## start
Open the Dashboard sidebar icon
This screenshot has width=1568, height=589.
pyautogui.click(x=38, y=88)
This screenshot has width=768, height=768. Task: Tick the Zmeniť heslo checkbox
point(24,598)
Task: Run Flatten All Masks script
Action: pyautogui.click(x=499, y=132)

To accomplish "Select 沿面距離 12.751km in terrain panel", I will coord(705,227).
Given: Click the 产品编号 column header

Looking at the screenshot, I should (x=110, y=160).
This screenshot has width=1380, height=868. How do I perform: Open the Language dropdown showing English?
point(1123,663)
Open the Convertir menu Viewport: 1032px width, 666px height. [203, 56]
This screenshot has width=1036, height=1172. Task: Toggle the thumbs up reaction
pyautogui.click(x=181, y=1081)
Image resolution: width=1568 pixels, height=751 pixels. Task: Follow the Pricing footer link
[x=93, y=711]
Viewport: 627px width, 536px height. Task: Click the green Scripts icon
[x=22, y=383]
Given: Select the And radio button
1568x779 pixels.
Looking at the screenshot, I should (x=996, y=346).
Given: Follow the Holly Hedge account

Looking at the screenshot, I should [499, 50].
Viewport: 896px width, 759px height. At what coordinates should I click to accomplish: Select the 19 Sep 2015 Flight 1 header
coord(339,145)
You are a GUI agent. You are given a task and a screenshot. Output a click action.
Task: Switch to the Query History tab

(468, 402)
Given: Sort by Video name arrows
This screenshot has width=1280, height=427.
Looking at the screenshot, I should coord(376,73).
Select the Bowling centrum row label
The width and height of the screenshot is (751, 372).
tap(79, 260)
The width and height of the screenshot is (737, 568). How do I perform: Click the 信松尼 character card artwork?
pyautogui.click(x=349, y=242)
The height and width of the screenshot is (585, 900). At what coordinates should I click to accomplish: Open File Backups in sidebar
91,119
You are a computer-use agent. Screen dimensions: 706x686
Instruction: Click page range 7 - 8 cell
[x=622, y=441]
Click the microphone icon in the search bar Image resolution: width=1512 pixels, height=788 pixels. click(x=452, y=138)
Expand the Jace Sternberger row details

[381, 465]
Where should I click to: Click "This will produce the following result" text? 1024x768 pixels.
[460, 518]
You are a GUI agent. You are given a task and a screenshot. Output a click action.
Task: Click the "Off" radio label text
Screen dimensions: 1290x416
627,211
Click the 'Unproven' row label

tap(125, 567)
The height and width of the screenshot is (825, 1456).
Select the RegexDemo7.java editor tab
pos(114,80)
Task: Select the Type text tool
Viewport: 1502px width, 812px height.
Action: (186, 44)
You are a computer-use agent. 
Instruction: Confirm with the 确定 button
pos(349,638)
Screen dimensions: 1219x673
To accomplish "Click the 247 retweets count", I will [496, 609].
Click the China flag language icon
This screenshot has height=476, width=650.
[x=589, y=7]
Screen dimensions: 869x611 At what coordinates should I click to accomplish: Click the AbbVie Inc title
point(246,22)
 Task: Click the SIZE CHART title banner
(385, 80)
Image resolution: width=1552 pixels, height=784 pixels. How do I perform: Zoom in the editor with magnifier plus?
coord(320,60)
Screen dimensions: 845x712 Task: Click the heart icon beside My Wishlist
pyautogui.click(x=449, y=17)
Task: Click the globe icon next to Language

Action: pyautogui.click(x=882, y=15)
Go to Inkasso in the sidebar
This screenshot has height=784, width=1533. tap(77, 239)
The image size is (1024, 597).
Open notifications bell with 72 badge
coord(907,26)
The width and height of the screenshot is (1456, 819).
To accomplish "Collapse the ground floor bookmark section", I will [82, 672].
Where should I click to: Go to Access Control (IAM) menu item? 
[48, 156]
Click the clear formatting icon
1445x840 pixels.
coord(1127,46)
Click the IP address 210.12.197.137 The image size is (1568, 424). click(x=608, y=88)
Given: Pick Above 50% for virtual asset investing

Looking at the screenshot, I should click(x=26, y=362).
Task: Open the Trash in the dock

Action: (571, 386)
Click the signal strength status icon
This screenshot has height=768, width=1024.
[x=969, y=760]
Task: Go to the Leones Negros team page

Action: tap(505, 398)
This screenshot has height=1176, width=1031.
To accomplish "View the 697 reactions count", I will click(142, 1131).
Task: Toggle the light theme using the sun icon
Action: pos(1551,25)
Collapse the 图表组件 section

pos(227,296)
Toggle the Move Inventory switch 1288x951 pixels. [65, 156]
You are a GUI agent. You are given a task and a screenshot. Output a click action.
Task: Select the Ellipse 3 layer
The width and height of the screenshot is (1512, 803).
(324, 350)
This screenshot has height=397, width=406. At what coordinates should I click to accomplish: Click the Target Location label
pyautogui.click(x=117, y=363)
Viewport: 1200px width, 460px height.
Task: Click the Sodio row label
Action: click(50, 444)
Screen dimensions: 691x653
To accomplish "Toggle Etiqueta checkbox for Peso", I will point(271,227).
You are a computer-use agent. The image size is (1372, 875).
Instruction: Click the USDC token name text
## end
Problem to solve
Collect every line of the data above that contains the string "point". Case matters, so uppercase and lowercase letters are not interchangeable.

Problem solution
point(24,598)
point(1123,663)
point(246,22)
To accomplish "Toggle Etiqueta checkbox for Peso", I will point(271,227).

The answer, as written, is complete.